ENTRIES SUPPLIED:
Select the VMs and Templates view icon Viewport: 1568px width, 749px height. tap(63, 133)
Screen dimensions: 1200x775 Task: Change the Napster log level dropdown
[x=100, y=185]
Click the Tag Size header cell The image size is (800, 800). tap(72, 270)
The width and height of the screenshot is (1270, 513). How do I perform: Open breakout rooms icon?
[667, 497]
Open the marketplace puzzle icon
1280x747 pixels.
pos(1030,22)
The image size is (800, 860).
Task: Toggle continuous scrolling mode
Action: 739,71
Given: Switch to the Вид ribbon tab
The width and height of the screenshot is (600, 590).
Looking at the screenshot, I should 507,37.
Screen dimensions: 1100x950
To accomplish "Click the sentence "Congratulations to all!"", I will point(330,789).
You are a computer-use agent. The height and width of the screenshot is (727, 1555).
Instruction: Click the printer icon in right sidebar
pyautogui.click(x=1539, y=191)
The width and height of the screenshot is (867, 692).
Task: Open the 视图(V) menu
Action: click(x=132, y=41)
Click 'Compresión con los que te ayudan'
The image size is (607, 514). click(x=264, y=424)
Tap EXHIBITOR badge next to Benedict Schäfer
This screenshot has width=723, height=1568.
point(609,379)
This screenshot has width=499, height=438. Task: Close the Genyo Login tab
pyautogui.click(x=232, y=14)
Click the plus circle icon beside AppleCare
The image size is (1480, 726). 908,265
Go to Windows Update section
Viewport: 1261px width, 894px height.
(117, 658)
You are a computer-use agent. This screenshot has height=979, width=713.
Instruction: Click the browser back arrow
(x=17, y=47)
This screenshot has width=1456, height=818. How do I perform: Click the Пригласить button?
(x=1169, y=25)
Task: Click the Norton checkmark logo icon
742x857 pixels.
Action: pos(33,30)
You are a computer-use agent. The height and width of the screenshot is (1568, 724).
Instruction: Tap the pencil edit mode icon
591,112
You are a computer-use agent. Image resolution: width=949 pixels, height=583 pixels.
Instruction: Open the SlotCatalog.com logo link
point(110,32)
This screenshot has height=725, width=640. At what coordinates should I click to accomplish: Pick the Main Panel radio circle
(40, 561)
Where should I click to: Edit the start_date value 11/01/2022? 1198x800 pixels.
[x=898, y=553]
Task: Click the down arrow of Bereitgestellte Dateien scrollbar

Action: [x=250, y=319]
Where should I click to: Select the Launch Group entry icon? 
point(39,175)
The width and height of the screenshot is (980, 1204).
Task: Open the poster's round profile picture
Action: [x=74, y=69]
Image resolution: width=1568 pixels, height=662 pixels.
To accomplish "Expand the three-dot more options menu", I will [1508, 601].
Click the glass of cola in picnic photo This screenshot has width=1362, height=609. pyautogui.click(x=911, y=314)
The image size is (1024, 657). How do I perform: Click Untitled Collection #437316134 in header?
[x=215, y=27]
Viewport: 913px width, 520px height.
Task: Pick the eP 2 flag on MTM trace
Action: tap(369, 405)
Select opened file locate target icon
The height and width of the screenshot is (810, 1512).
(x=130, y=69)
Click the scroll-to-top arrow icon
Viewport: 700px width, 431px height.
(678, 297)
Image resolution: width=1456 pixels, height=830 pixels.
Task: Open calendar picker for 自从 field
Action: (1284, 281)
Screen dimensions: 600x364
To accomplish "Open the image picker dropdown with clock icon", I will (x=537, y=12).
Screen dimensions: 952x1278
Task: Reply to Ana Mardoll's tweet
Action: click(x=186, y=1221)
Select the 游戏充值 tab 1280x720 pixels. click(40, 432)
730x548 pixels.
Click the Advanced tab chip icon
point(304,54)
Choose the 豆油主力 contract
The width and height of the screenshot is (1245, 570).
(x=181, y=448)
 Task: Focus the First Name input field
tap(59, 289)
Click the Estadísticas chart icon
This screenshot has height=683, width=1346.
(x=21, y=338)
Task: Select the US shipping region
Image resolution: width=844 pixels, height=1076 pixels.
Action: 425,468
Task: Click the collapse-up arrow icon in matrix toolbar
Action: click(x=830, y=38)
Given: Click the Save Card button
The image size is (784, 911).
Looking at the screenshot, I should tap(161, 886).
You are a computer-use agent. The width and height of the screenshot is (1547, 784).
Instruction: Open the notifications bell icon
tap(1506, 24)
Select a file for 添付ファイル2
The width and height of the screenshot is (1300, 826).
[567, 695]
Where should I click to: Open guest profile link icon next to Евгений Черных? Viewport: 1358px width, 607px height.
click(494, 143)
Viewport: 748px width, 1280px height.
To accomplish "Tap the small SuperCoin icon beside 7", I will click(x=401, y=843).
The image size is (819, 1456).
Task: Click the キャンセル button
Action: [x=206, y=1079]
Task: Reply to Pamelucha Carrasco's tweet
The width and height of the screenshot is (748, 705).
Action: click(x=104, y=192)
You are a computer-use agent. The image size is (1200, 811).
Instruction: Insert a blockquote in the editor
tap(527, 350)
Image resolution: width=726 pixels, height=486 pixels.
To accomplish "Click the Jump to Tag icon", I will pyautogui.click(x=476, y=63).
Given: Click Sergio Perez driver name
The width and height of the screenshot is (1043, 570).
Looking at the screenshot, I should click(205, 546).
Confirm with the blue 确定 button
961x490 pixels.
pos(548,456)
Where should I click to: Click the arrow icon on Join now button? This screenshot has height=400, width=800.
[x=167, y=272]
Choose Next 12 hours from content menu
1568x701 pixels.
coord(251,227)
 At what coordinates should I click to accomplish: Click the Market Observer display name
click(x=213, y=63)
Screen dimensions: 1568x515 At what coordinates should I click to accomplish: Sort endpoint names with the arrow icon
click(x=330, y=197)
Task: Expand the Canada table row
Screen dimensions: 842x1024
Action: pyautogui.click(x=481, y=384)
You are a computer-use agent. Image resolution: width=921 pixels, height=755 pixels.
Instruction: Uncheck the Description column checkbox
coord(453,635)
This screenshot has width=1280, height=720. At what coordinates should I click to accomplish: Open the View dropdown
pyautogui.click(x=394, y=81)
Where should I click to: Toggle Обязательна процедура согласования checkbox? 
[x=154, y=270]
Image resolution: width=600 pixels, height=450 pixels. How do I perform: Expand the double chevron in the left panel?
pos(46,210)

THE TASK: A faithful, complete copy of the entries above is required.

EXERCISE SOLUTION:
Select the VMs and Templates view icon Viewport: 1568px width, 749px height. tap(63, 133)
Screen dimensions: 1200x775 Task: Change the Napster log level dropdown
[x=100, y=185]
Click the Tag Size header cell The image size is (800, 800). tap(72, 270)
The width and height of the screenshot is (1270, 513). How do I perform: Open breakout rooms icon?
[667, 497]
Open the marketplace puzzle icon
1280x747 pixels.
pos(1030,22)
The image size is (800, 860).
Task: Toggle continuous scrolling mode
Action: 739,71
Given: Switch to the Вид ribbon tab
The width and height of the screenshot is (600, 590).
Looking at the screenshot, I should 507,37.
Screen dimensions: 1100x950
To accomplish "Click the sentence "Congratulations to all!"", I will point(330,789).
You are a computer-use agent. The height and width of the screenshot is (727, 1555).
Instruction: Click the printer icon in right sidebar
pyautogui.click(x=1539, y=191)
The width and height of the screenshot is (867, 692).
Task: Open the 视图(V) menu
Action: click(x=132, y=41)
Click 'Compresión con los que te ayudan'
The image size is (607, 514). click(x=264, y=424)
Tap EXHIBITOR badge next to Benedict Schäfer
This screenshot has width=723, height=1568.
point(609,379)
This screenshot has width=499, height=438. Task: Close the Genyo Login tab
pyautogui.click(x=232, y=14)
Click the plus circle icon beside AppleCare
The image size is (1480, 726). 908,265
Go to Windows Update section
Viewport: 1261px width, 894px height.
(117, 658)
You are a computer-use agent. This screenshot has height=979, width=713.
Instruction: Click the browser back arrow
(x=17, y=47)
This screenshot has width=1456, height=818. How do I perform: Click the Пригласить button?
(x=1169, y=25)
Task: Click the Norton checkmark logo icon
742x857 pixels.
Action: pos(33,30)
You are a computer-use agent. The height and width of the screenshot is (1568, 724).
Instruction: Tap the pencil edit mode icon
591,112
You are a computer-use agent. Image resolution: width=949 pixels, height=583 pixels.
Instruction: Open the SlotCatalog.com logo link
point(110,32)
This screenshot has height=725, width=640. At what coordinates should I click to accomplish: Pick the Main Panel radio circle
(40, 561)
Where should I click to: Edit the start_date value 11/01/2022? 1198x800 pixels.
[x=898, y=553]
Task: Click the down arrow of Bereitgestellte Dateien scrollbar

Action: [x=250, y=319]
Where should I click to: Select the Launch Group entry icon? 
point(39,175)
The width and height of the screenshot is (980, 1204).
Task: Open the poster's round profile picture
Action: [x=74, y=69]
Image resolution: width=1568 pixels, height=662 pixels.
To accomplish "Expand the three-dot more options menu", I will [1508, 601].
Click the glass of cola in picnic photo This screenshot has width=1362, height=609. pyautogui.click(x=911, y=314)
The image size is (1024, 657). How do I perform: Click Untitled Collection #437316134 in header?
[x=215, y=27]
Viewport: 913px width, 520px height.
Task: Pick the eP 2 flag on MTM trace
Action: tap(369, 405)
Select opened file locate target icon
The height and width of the screenshot is (810, 1512).
(x=130, y=69)
Click the scroll-to-top arrow icon
Viewport: 700px width, 431px height.
(678, 297)
Image resolution: width=1456 pixels, height=830 pixels.
Task: Open calendar picker for 自从 field
Action: (1284, 281)
Screen dimensions: 600x364
To accomplish "Open the image picker dropdown with clock icon", I will (x=537, y=12).
Screen dimensions: 952x1278
Task: Reply to Ana Mardoll's tweet
Action: click(x=186, y=1221)
Select the 游戏充值 tab 1280x720 pixels. click(40, 432)
730x548 pixels.
Click the Advanced tab chip icon
point(304,54)
Choose the 豆油主力 contract
The width and height of the screenshot is (1245, 570).
(x=181, y=448)
 Task: Focus the First Name input field
tap(59, 289)
Click the Estadísticas chart icon
This screenshot has height=683, width=1346.
(x=21, y=338)
Task: Select the US shipping region
Image resolution: width=844 pixels, height=1076 pixels.
Action: 425,468
Task: Click the collapse-up arrow icon in matrix toolbar
Action: click(x=830, y=38)
Given: Click the Save Card button
The image size is (784, 911).
Looking at the screenshot, I should tap(161, 886).
You are a computer-use agent. The width and height of the screenshot is (1547, 784).
Instruction: Open the notifications bell icon
tap(1506, 24)
Select a file for 添付ファイル2
The width and height of the screenshot is (1300, 826).
[567, 695]
Where should I click to: Open guest profile link icon next to Евгений Черных? Viewport: 1358px width, 607px height.
click(494, 143)
Viewport: 748px width, 1280px height.
To accomplish "Tap the small SuperCoin icon beside 7", I will click(x=401, y=843).
The image size is (819, 1456).
Task: Click the キャンセル button
Action: [x=206, y=1079]
Task: Reply to Pamelucha Carrasco's tweet
The width and height of the screenshot is (748, 705).
Action: click(x=104, y=192)
You are a computer-use agent. The image size is (1200, 811).
Instruction: Insert a blockquote in the editor
tap(527, 350)
Image resolution: width=726 pixels, height=486 pixels.
To accomplish "Click the Jump to Tag icon", I will pyautogui.click(x=476, y=63).
Given: Click Sergio Perez driver name
The width and height of the screenshot is (1043, 570).
Looking at the screenshot, I should click(205, 546).
Confirm with the blue 确定 button
961x490 pixels.
pos(548,456)
Where should I click to: Click the arrow icon on Join now button? This screenshot has height=400, width=800.
[x=167, y=272]
Choose Next 12 hours from content menu
1568x701 pixels.
coord(251,227)
 At what coordinates should I click to accomplish: Click the Market Observer display name
click(x=213, y=63)
Screen dimensions: 1568x515 At what coordinates should I click to accomplish: Sort endpoint names with the arrow icon
click(x=330, y=197)
Task: Expand the Canada table row
Screen dimensions: 842x1024
Action: pyautogui.click(x=481, y=384)
You are a computer-use agent. Image resolution: width=921 pixels, height=755 pixels.
Instruction: Uncheck the Description column checkbox
coord(453,635)
This screenshot has width=1280, height=720. At what coordinates should I click to accomplish: Open the View dropdown
pyautogui.click(x=394, y=81)
Where should I click to: Toggle Обязательна процедура согласования checkbox? 
[x=154, y=270]
Image resolution: width=600 pixels, height=450 pixels. How do I perform: Expand the double chevron in the left panel?
pos(46,210)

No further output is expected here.